Fast 300 Jahre ist es her, seit Johann Sebastian Bach die Matthäus- passion komponiert hat. Er hat sie ohne Computer geschrieben, in einer wahrscheinlich nicht besonders behaglich geheizten Wohnung. Es gab noch keine Wasserklosetts, keinen Elektroherd, keinen Staubsauger und keine Dusche, weshalb seine Frau vermutlich mehr zu tun hatte als Hausarbeiterinnen heutzutage. Trotzdem: Wer setzt eigentlich diesen Blödsinn in die Welt, menschliche Leistungen seien nur mit Kopiergeräten, E-Mails, Smartphones, Klimaanlagen, Flugzeugen und Fernurlauben möglich?

Vor ungefähr 200 Jahren lebte am östlichen Rand des Mittelmeers Jesus von Nazaret. Von Beruf war er Zimmermann, aber elektrische Sägen und Bohrer gab es noch nicht. Jesus verließ sein Dorf und zog mit einer Gruppe von Männern und Frauen durchs gebirgige Land Palästina, um zu predigen und zu heilen. Zu Fuß. Wasserdichte Wanderschuhe mit Fußstütze, Polyurethan-Zwischensohle und atmungsaktiver Klimamembran besaß er nicht.
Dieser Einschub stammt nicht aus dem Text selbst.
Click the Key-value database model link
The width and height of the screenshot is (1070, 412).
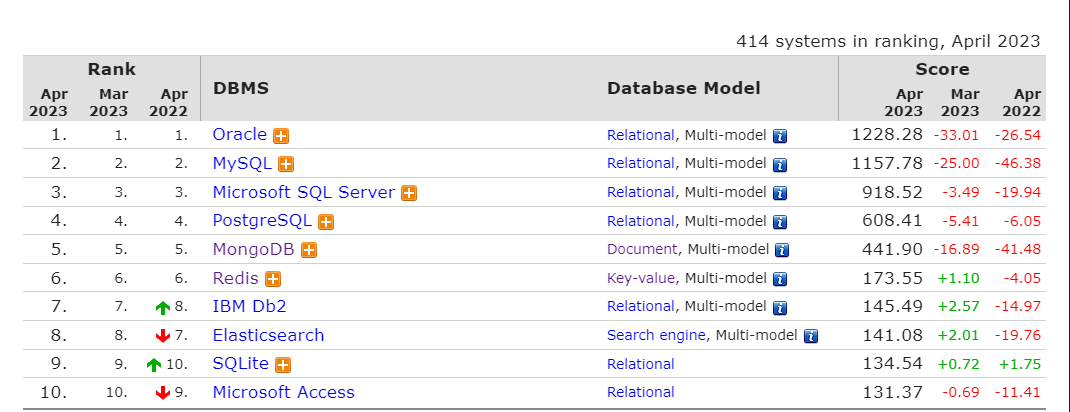(641, 278)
Wer wollte im Ernst behaupten, gute Gedanken über ein heiles menschliches Leben könne man nur in klimatisierten Büros mithilfe der neuesten Statistiken, Trendforschungen und Hochrechnungen entwickeln?

Vielleicht könnten fromme, also weiter blickende Leute wieder einmal laut sagen, was wir längst wissen, aber gern verdrängen: Gutes menschliches Zusammenleben geht auch ohne Atomstrom. Das ist bewiesen.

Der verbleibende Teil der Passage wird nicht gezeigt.